TASK GOAL ::
Find how many lines of the records below contain the word "Delete" and write that number by itself.

####

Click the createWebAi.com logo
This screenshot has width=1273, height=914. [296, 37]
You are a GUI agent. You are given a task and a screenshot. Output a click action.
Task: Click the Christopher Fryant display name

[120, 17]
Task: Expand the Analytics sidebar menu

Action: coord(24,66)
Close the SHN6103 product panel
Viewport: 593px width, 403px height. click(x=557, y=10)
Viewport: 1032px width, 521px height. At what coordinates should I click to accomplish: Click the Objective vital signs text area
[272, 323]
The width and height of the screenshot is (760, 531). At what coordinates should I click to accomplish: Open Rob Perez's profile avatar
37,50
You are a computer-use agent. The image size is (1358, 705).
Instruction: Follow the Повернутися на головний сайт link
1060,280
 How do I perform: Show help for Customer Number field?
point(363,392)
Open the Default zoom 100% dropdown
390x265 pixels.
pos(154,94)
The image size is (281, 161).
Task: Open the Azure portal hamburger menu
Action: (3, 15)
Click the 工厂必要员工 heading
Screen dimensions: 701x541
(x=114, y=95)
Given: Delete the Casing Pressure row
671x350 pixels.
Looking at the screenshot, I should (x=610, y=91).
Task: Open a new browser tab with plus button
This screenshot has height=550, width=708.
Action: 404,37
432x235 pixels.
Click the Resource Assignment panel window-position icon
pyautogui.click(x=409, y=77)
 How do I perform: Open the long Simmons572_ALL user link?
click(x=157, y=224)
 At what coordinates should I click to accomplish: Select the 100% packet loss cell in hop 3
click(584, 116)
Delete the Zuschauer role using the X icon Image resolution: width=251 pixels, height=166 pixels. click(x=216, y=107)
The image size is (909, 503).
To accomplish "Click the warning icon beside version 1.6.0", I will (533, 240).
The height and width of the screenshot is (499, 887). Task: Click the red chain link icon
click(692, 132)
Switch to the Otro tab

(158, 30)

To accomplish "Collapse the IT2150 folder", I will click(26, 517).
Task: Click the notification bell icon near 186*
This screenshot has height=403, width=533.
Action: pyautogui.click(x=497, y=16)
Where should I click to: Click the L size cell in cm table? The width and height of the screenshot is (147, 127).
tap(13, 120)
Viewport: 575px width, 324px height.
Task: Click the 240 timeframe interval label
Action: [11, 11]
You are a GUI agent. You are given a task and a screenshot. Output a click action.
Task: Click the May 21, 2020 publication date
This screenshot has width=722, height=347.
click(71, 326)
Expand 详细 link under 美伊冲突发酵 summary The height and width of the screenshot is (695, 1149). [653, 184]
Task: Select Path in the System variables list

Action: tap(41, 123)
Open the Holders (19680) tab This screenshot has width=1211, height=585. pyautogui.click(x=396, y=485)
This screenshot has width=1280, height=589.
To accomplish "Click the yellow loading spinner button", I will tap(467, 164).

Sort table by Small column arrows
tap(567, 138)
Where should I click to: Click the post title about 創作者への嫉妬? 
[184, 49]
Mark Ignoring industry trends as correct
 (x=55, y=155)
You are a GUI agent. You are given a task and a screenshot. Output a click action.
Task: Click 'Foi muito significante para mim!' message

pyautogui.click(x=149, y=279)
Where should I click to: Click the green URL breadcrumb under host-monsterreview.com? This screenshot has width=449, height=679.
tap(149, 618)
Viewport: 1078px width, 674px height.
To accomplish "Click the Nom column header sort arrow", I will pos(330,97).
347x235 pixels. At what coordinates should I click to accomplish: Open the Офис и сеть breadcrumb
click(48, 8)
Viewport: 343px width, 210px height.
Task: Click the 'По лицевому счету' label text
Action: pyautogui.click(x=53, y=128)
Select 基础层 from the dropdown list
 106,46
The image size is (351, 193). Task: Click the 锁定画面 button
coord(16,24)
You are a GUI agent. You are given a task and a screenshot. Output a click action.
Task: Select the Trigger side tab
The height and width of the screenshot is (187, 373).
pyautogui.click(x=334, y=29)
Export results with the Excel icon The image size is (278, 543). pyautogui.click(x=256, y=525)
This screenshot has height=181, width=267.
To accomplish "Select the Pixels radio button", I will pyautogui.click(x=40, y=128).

####

RESULT BELOW ::
2